Any wise investor knows the basic principle of investment: buy low, sell high. However, investors often ignore this rule, as they get swept up in prevailing market sentiment.
When markets have stormed ahead, sentiment is positive and people are more likely to invest as they don’t want to miss out on further gains. Conversely, when markets have performed poorly, sentiment is negative and people are more likely to head for the exit due to fear of clocking up further losses.
People make too many irrational investment decisions, which are based on either greed or fear. The result is that many people invest at
the top of the market and withdraw their money at the bottom, having a thoroughly miserable experience of investing along the way.
Waiting for markets to turn the corner could mean you’ll miss the boat. Equity markets look ahead of the economy and bad news is
factored in early on. In trying to avoid losses in the short-term, investors may well miss out on the significant rebound of the market and
end up being behind the curve for any recovery.

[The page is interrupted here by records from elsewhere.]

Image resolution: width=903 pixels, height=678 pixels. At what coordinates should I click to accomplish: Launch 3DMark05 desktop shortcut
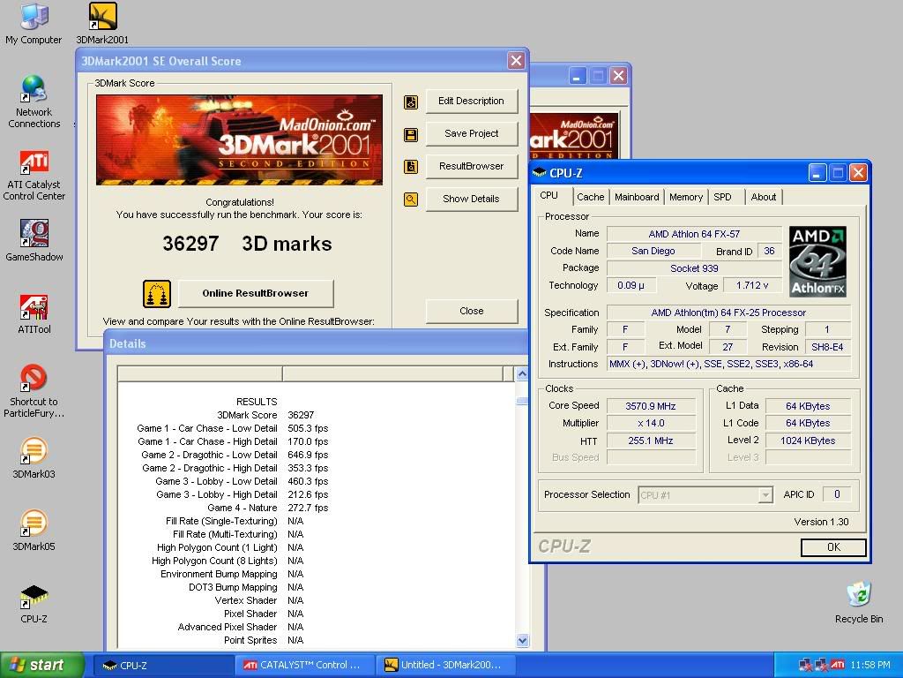34,525
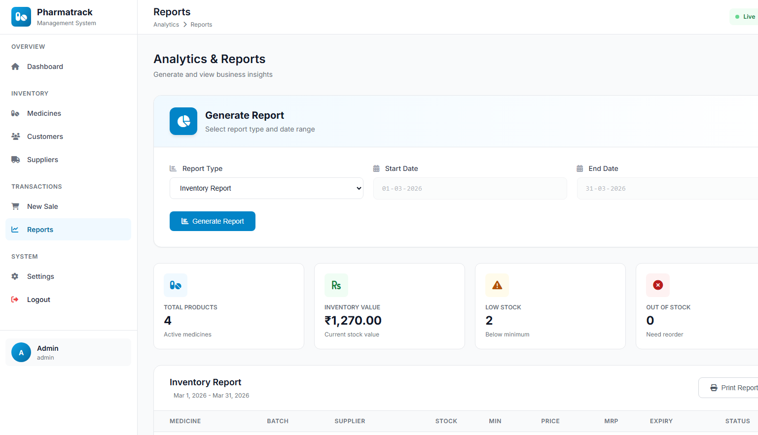
Task: Click the Total Products pills icon
Action: pyautogui.click(x=176, y=285)
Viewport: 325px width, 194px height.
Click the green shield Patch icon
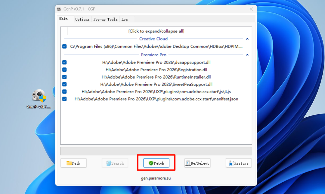pos(151,163)
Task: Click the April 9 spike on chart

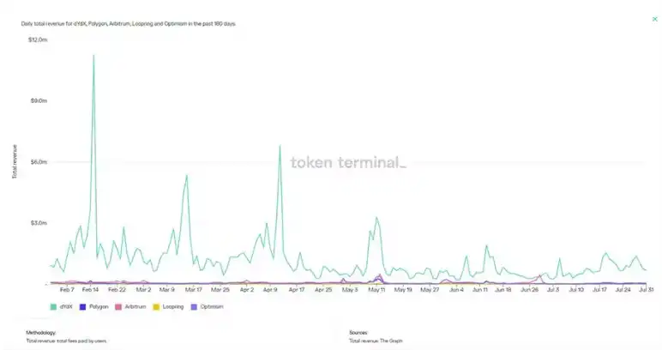Action: coord(280,146)
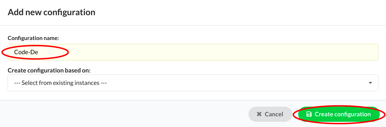Click the dropdown caret arrow icon
The height and width of the screenshot is (127, 386).
pyautogui.click(x=370, y=83)
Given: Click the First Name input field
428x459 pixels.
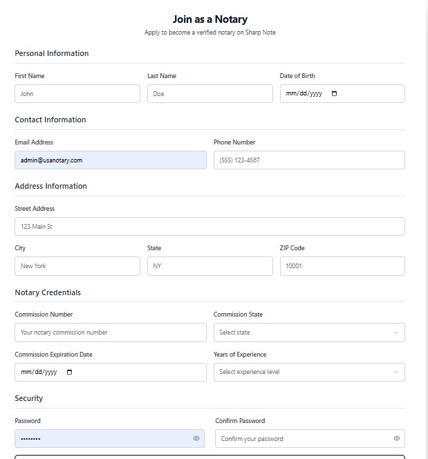Looking at the screenshot, I should coord(77,94).
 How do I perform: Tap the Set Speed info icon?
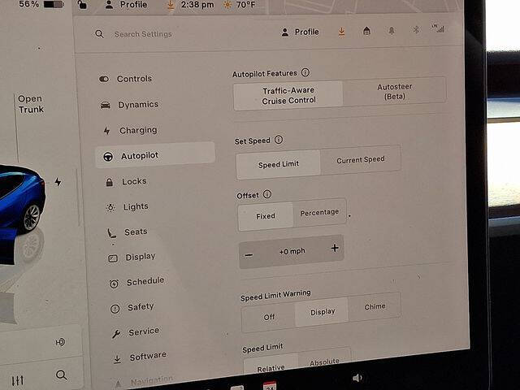click(x=279, y=141)
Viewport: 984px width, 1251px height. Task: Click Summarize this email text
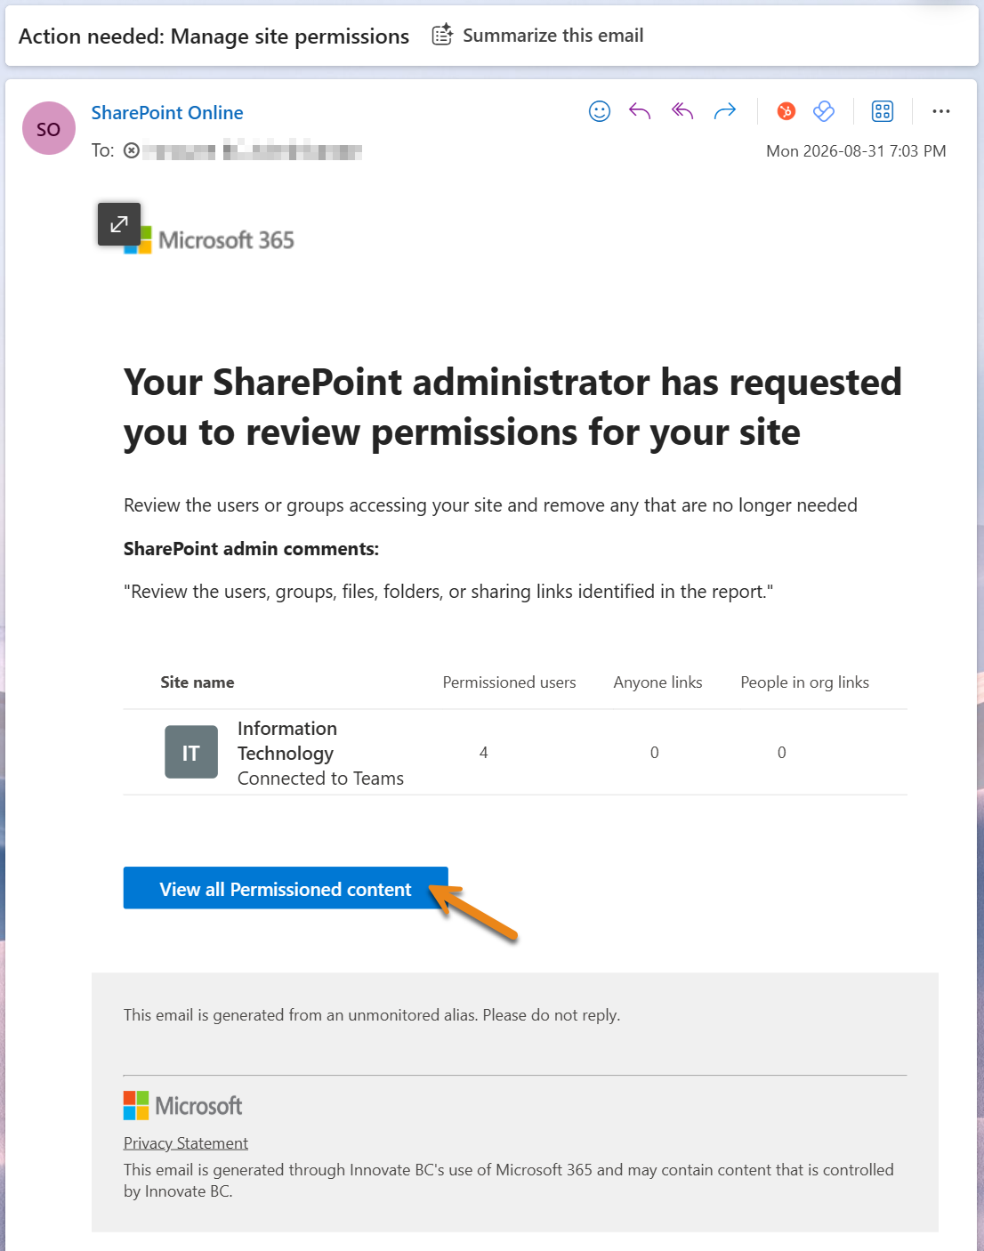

Stocks that have gone up recently, especially those with a lot of press, often attract even more buyers. This obviously drives the price
up even higher. People get excited about what they read and see and want a part of the action. They jump into a stock that is already
trading at a premium – they buy high.
The other side of the market is when a stock has fallen; most investors may want to sell along with the rest of the market. If you go by
price alone, this can be a bad decision (sell low). There are many reasons a stock’s price drops and some of them have nothing to do
with the soundness of the investment. That’s why if you only follow price you may miss an opportunity.
Investors need to realise that emotional investing does not lead to wealth creation over the long run. Relying on emotions is a sure-shot
way to ‘buy high and sell low’. People tend to give into greed when they see everyone making money in a specific asset class, be it
stocks, gold, real estate or anything else.
If all you know about a stock is the price, you may (and likely will) make investing mistakes. Remember, if a stock has had a good run up it may be time to sell, not buy (sell high). Similarly, if a stock has dropped like a rock, it may be a good time to buy rather than sell (buy low). You won’t know what to do unless you understand a lot more about the company than its stock price.